Source extract:
START
How Load Orchestration Enhances Battery VPPs for Utilities & Homeowners
A quantitative analysis of demand response performance across orchestrated and unorchestrated residential battery deployments — and the grid-scale multiplier effect that follows when load management precedes dispatch.
The Case for Orchestrated Storage
Residential battery storage has become an increasingly viable asset for both homeowners and electric utilities. But deploying a battery alone — without managing the surrounding home loads — leaves the majority of its potential unrealized. The battery ends up doing the heavy lifting of peak shaving against a high, unmanaged consumption baseline, leaving very little capacity available for grid dispatch during demand response (DR) events.
This whitepaper quantifies what changes when Inergy's load orchestration layer is added to a residential battery deployment. Using a modeled 3-hour DR event, we compare four scenarios across two home sizes — each with and without orchestration — measuring utility dispatch capacity, homeowner demand charges, battery reserve, and estimated earnings. The results demonstrate a consistent and compelling multiplier effect that is absent in battery-only deployments.
Load orchestration doesn't just add incremental value — it fundamentally changes the role the battery plays in the energy system. The same hardware, managed intelligently, delivers three times the grid impact.
The findings have direct implications for utility program design, aggregator procurement, and homeowner return-on-investment calculations. They also establish the foundational argument for why Inergy's combined EMS + battery solution outperforms battery-only installations as a virtual power plant (VPP) building block.
END
Collected data:
START
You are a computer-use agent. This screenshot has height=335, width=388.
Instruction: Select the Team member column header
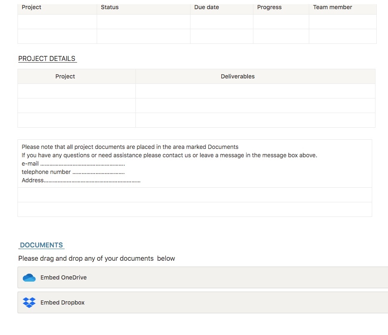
END
Required tasks:
**a.** In the battery storage whitepaper, how long is the modeled demand response event?
**b.** Duplicate the part of the battery storage whitepaper that opens with the words containing "The Case for" and closes with "response (DR) events.".
**c.** Pick up the battery storage whitepaper after its last sentence and keep writing it.
The lines are material of their own, separate from the battery storage whitepaper.

Answers for the exercise:
**a.** It lasts 3 hours.

**b.**
The Case for Orchestrated Storage
Residential battery storage has become an increasingly viable asset for both homeowners and electric utilities. But deploying a battery alone — without managing the surrounding home loads — leaves the majority of its potential unrealized. The battery ends up doing the heavy lifting of peak shaving against a high, unmanaged consumption baseline, leaving very little capacity available for grid dispatch during demand response (DR) events.

**c.**
Modeling Assumptions & Input Parameters
All four scenarios are modeled against a single 3-hour demand response event — a duration consistent with the majority of residential DR programs, which typically run 2–4 hours. The table below summarizes the fixed inputs applied across the analysis.
DR compensation benchmarks reflect current residential program ranges. Most residential DR programs pay between $0.25 and $2.00 per kWh of verified reduction. When expressed as a capacity payment — typically a seasonal enrollment incentive rather than a per-event payment — this translates to roughly $50 to $200 per kW per year. Both payment structures are used in the earnings estimates throughout this analysis.
Home consumption baselines were set using typical Phoenix-area summer peak day profiles: 9 kW for a 2,500 sq ft home without orchestration, reduced to 5 kW with orchestration active; and 13 kW for a 3,500 sq ft home, reduced to 7 kW with orchestration. These figures reflect measured data from Inergy-equipped deployments under SRP rate schedules.
Four Scenarios Compared
The analysis compares two home sizes — 2,500 sq ft and 3,500 sq ft — each modeled with and without Inergy load orchestration active during a 3-hour DR event. Select a home size to view the corresponding scenario cards.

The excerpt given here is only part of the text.